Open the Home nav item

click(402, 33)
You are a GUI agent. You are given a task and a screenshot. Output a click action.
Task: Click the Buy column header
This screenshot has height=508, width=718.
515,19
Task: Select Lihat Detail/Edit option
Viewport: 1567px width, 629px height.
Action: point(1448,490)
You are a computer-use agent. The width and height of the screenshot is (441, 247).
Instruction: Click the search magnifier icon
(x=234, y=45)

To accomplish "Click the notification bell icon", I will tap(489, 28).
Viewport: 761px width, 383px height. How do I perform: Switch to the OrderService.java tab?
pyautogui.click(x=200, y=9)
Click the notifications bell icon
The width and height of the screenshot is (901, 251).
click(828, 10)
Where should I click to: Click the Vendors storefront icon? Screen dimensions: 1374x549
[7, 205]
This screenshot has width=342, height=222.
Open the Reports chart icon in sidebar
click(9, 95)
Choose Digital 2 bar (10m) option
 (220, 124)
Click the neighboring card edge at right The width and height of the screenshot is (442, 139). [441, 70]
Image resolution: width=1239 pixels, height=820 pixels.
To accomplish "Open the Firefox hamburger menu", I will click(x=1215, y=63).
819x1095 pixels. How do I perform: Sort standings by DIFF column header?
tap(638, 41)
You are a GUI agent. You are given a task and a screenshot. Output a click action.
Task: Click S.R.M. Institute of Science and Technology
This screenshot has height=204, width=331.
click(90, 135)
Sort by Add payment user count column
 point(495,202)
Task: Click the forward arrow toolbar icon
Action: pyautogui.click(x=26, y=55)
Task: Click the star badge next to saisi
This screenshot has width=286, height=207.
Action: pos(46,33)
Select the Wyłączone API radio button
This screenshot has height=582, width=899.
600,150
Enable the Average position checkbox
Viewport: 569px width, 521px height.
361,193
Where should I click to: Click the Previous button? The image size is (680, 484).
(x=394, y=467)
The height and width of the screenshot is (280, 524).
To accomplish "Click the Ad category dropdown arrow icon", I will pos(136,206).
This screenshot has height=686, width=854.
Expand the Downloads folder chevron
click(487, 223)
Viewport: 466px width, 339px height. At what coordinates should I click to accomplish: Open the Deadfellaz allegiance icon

◆ **Requirement**:
Print every entry exactly as it appears.

◆ **Problem solution**:
Open the Home nav item

click(402, 33)
You are a GUI agent. You are given a task and a screenshot. Output a click action.
Task: Click the Buy column header
This screenshot has height=508, width=718.
515,19
Task: Select Lihat Detail/Edit option
Viewport: 1567px width, 629px height.
Action: point(1448,490)
You are a computer-use agent. The width and height of the screenshot is (441, 247).
Instruction: Click the search magnifier icon
(x=234, y=45)

To accomplish "Click the notification bell icon", I will tap(489, 28).
Viewport: 761px width, 383px height. How do I perform: Switch to the OrderService.java tab?
pyautogui.click(x=200, y=9)
Click the notifications bell icon
The width and height of the screenshot is (901, 251).
click(828, 10)
Where should I click to: Click the Vendors storefront icon? Screen dimensions: 1374x549
[7, 205]
This screenshot has width=342, height=222.
Open the Reports chart icon in sidebar
click(9, 95)
Choose Digital 2 bar (10m) option
 (220, 124)
Click the neighboring card edge at right The width and height of the screenshot is (442, 139). [441, 70]
Image resolution: width=1239 pixels, height=820 pixels.
To accomplish "Open the Firefox hamburger menu", I will click(x=1215, y=63).
819x1095 pixels. How do I perform: Sort standings by DIFF column header?
tap(638, 41)
You are a GUI agent. You are given a task and a screenshot. Output a click action.
Task: Click S.R.M. Institute of Science and Technology
This screenshot has height=204, width=331.
click(90, 135)
Sort by Add payment user count column
 point(495,202)
Task: Click the forward arrow toolbar icon
Action: pyautogui.click(x=26, y=55)
Task: Click the star badge next to saisi
This screenshot has width=286, height=207.
Action: pos(46,33)
Select the Wyłączone API radio button
This screenshot has height=582, width=899.
600,150
Enable the Average position checkbox
Viewport: 569px width, 521px height.
361,193
Where should I click to: Click the Previous button? The image size is (680, 484).
(x=394, y=467)
The height and width of the screenshot is (280, 524).
To accomplish "Click the Ad category dropdown arrow icon", I will pos(136,206).
This screenshot has height=686, width=854.
Expand the Downloads folder chevron
click(487, 223)
Viewport: 466px width, 339px height. At what coordinates should I click to accomplish: Open the Deadfellaz allegiance icon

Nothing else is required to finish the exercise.